Petr Peller over 8 years

But to prevent duplicated code in unit tests you usually need to introduce new logic. I don't think unit tests should contain logic because then you would need unit tests of unit tests.
Anirudh almost 6 years

For readability of reports is more important than tests, specially when doing integration or end to end test, the scenarios could be complex enough to avoid navigating a tiny bit, it is okay to find the failure but again for me the failure in the reports should explain the problem good enough.
KolA about 5 years

@user11617 please define "private API" and "public Api". In my understanding, public Api is the Api that visible to external world / 3rd party consumers and explicitly versioned via SemVer or similar, anything else is private. With this definition almost all Unit tests are testing "private API" and hence more sensitive to code duplication, which I think is true.
Nathan almost 5 years

@KolA "Public" doesn't mean 3rd party consumers - this isn't a web API. The public API of a class refers to the methods that are meant to be used by client code (which typically doesn't/shouldn't be changing that much) - generally the "public" methods.
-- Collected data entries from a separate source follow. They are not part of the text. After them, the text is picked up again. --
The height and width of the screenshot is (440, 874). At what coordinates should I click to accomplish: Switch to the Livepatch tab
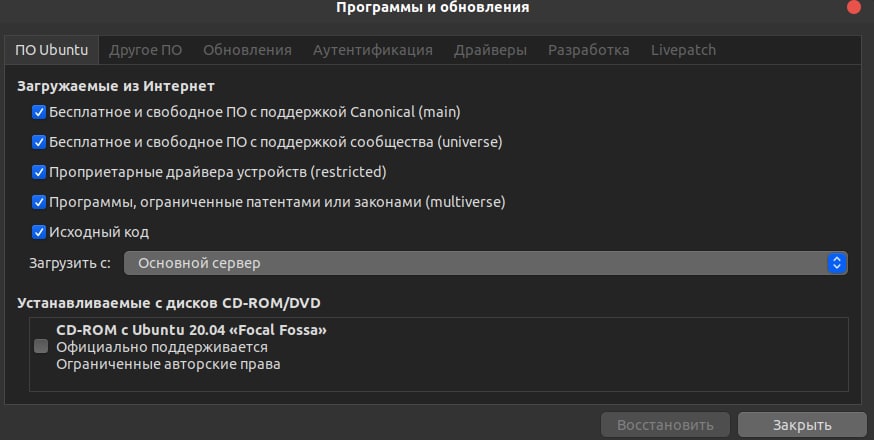tap(683, 50)
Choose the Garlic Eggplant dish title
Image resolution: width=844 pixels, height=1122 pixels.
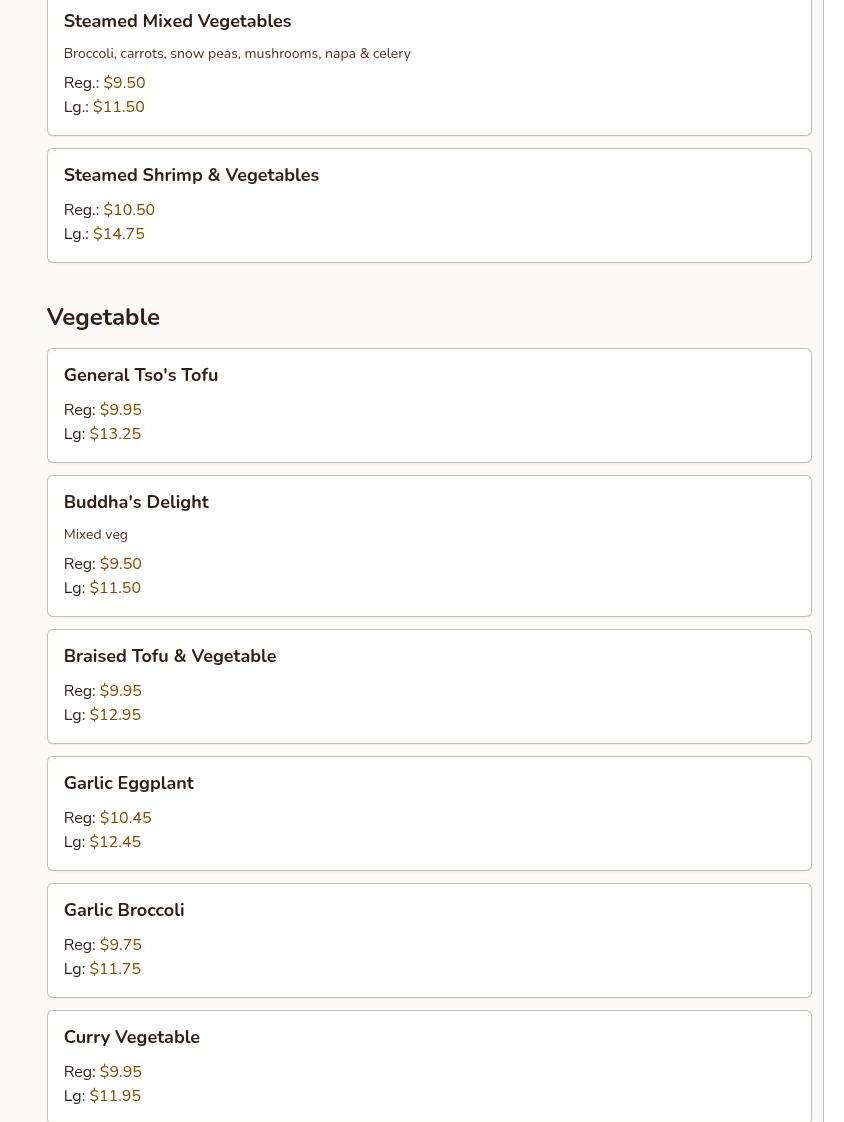click(129, 783)
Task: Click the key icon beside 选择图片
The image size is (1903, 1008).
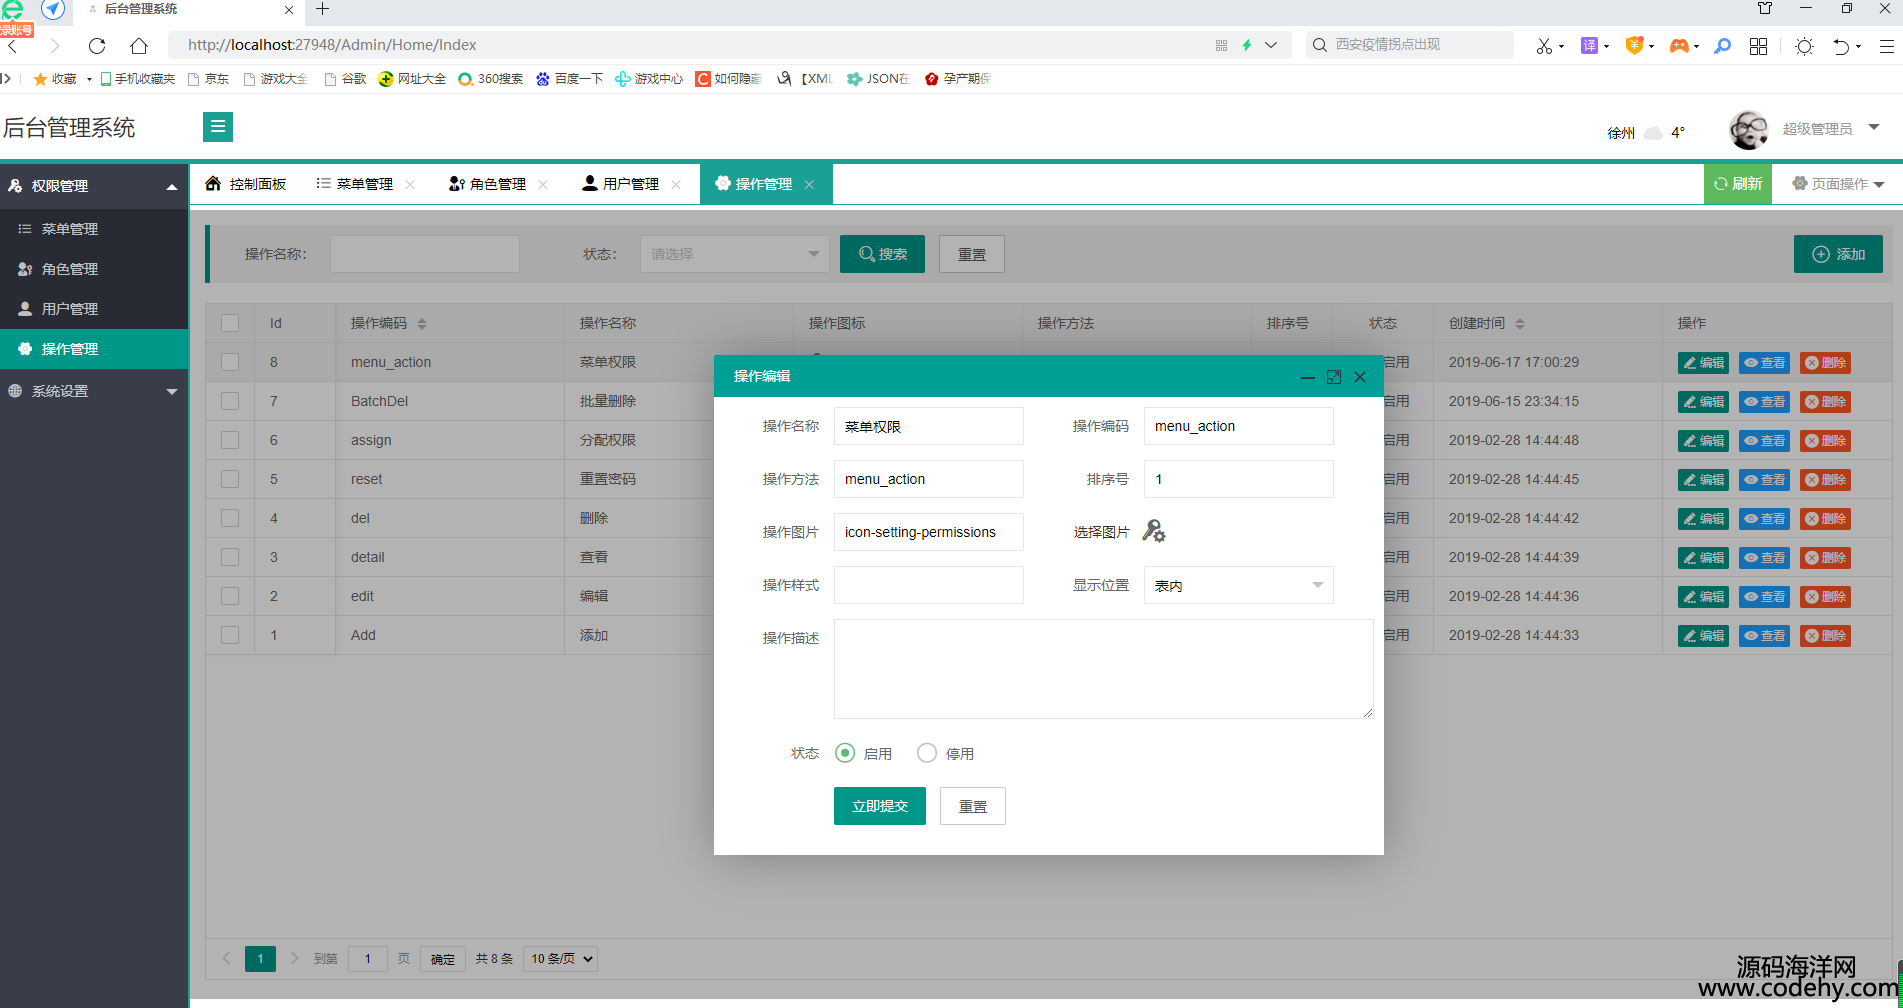Action: [1153, 531]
The private API refers to the logic and methods that are used internally. These shouldn't be accessed from outside the class. This is one reason why it is important to correctly encapsulate logic in a class using access modifiers or the convention in the language being used.
KolA almost 5 years

@Nathan any library/dll/nuget package has 3rd party consumers, it doesn't have to be a web api. What I referred to is that it's very common to declare public classes and members that are not supposed to be used directly by library consumers (or at best make them internal and annotate assembly with InternalsVisibleToAttribute) just to allow unit tests to reach them directly. It leads to heaps of tests coupled witht implementation and makes them more of a burden than advantage
Logan Pickup over 4 years

Readability is equally important in tests and non-test code. Refactoring should not hurt readability - it should enhance readability.
Błażej Michalik over 3 years

A good rationale for what's being proposed here comes from fundamental assumptions behind DRY and unit testing: repeating yourself is bad, because it multiplies the work required to change behavior. On the other hand, if you have to change unit tests often, there's a good chance your unit tests are too strict - they are testing how instead of what. An ideal unit test doesn't change after it has been laid out. It means that applying DRY to unit tests does not come with as much profit as when applied to application code. DRY is a response to change. Unit tests shouldn't.
Derek Greer about 3 years

Oddly, I agree with both spiv's and Kristopher Johnson's answers. I would explain it this way: You always want to avoid duplicating implementation details in tests, but never at the expense of hiding the context. Poor choices for removing duplication are inheritance chains and composition of types which hide context. Good choices for removing duplication are Factories, Builders, and Object Mothers.
spikemanuk about 3 years

+1 for "I like when the setup-run-verify rhythm is apparent in test methods." just what I was going to say. So I would think twice before extracting a common method which performs two or more of the setup-run-verify phases
Christian H over 2 years

applause: You don't want your test code to become so complex that you need to write unit-test-tests.